Pomimo wydania nakazu zaprzestania wycinki przez Trybunał Sprawiedliwości UE, nie ustaje wycinka w Puszczy Białowieskiej. Przy wycince pracują harwestey, które w ciągu zaledwie jednego dnia są w stanie wykonać pracę, która tradycyjnej ekipie zajęłaby około miesiąca. W ten sposób dziennie pada około 200 drzew - informuje portal rp.pl.

Reklama

W tok.fm wypowiadał się w tej sprawie prof. Marek Safjan, sędzia Trybunału Sprawiedliwości. Wyjaśnił, że postępowanie zabezpieczające, chociaż jest dopiero etapem wstępnym postępowania, powinno zostać wykonane natychmiast. Dodał też, że to takiej sytuacji doszło po raz pierwszy w historii istnienia TS UE.

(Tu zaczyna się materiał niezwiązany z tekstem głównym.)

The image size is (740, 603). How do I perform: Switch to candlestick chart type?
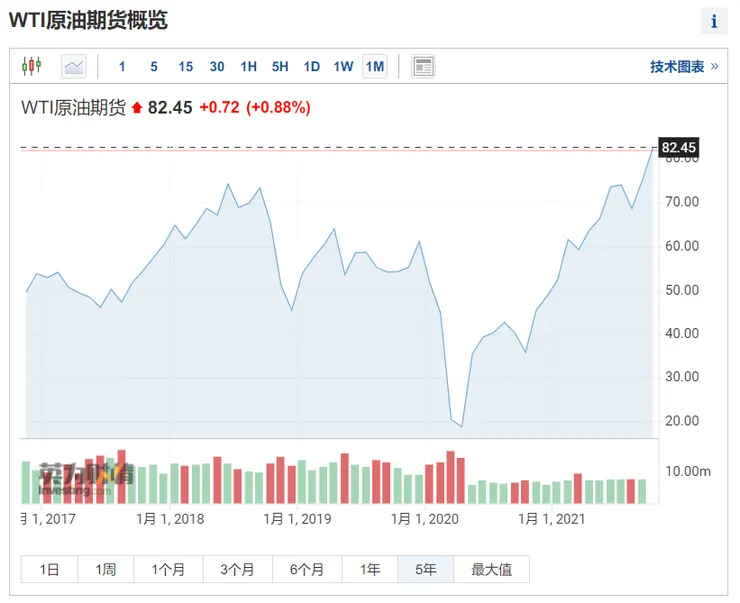pyautogui.click(x=31, y=67)
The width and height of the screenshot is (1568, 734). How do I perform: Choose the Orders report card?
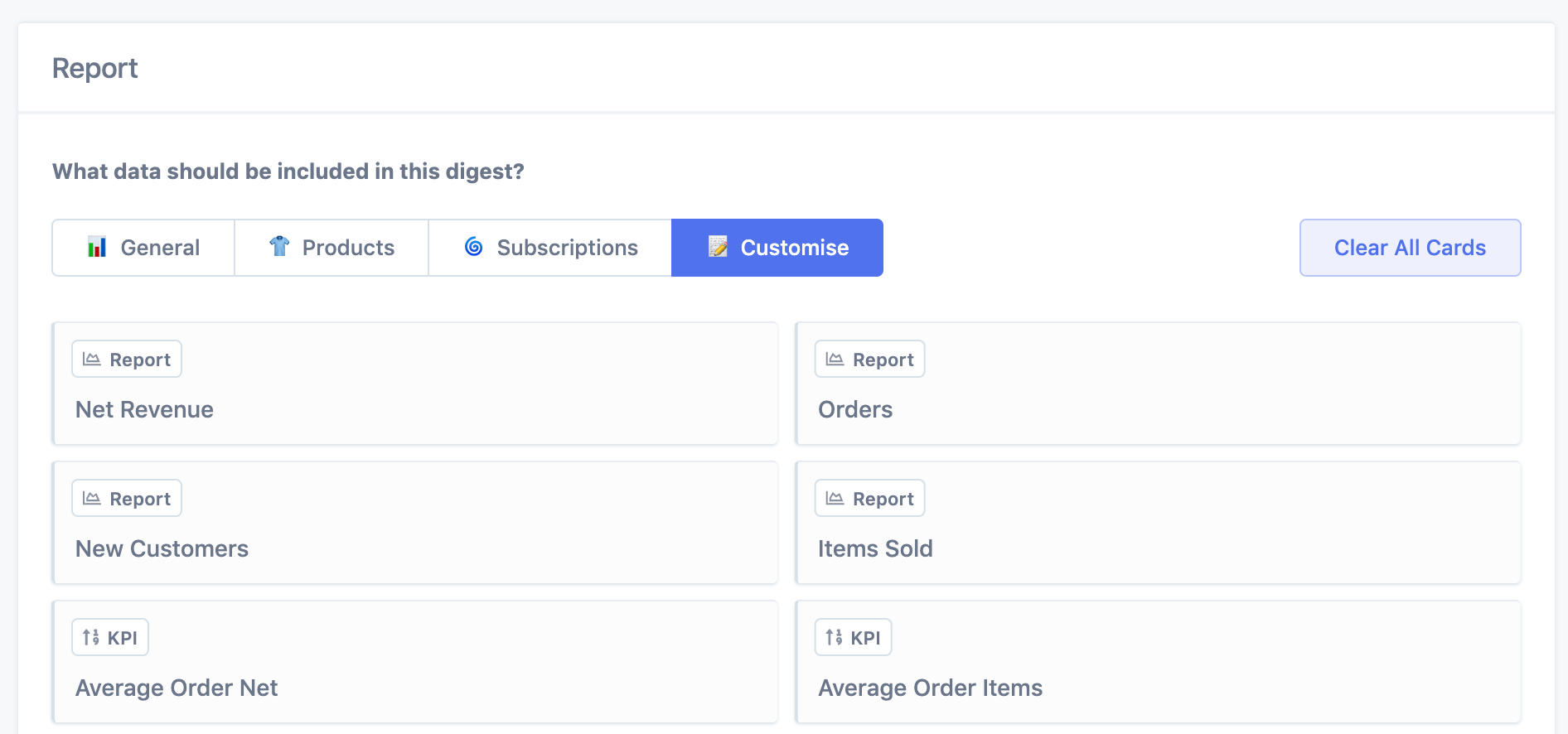coord(1157,409)
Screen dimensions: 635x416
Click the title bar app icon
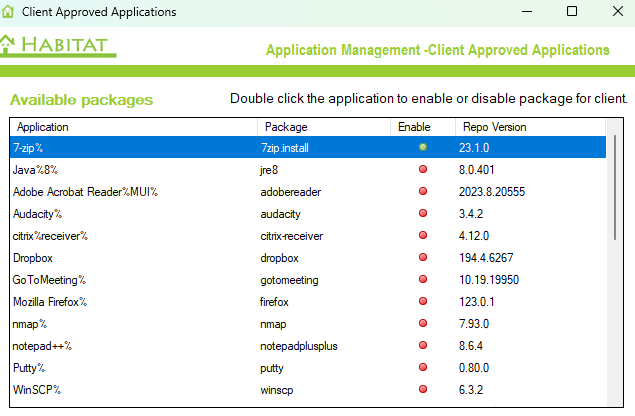tap(10, 12)
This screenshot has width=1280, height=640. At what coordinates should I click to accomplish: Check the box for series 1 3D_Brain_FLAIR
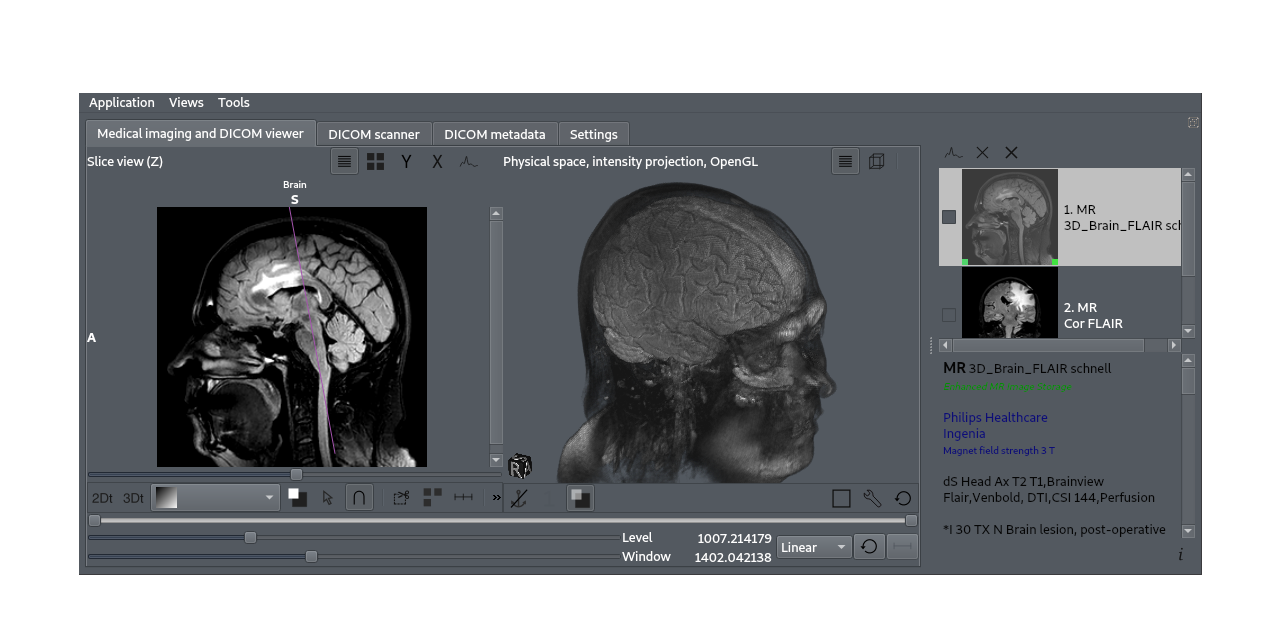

Polska tym samym nie wywiązała się z reguł obowiązujących państwa podpisujące traktaty akcesyjne, w których między innymi zgodziła się do przestrzegania prawa unijnego, jak i orzeczeń Trybunału Sprawiedliwości.

Innego zdania jest minister środowiska Jan Szyszko, który uważa, że postępowanie władz polskich jest zgodne z prawem, ponieważ w Puszczy Białowieskiej prowadzony jest eksperyment w czasie którego porównywana jest ochrona bierna z czynną.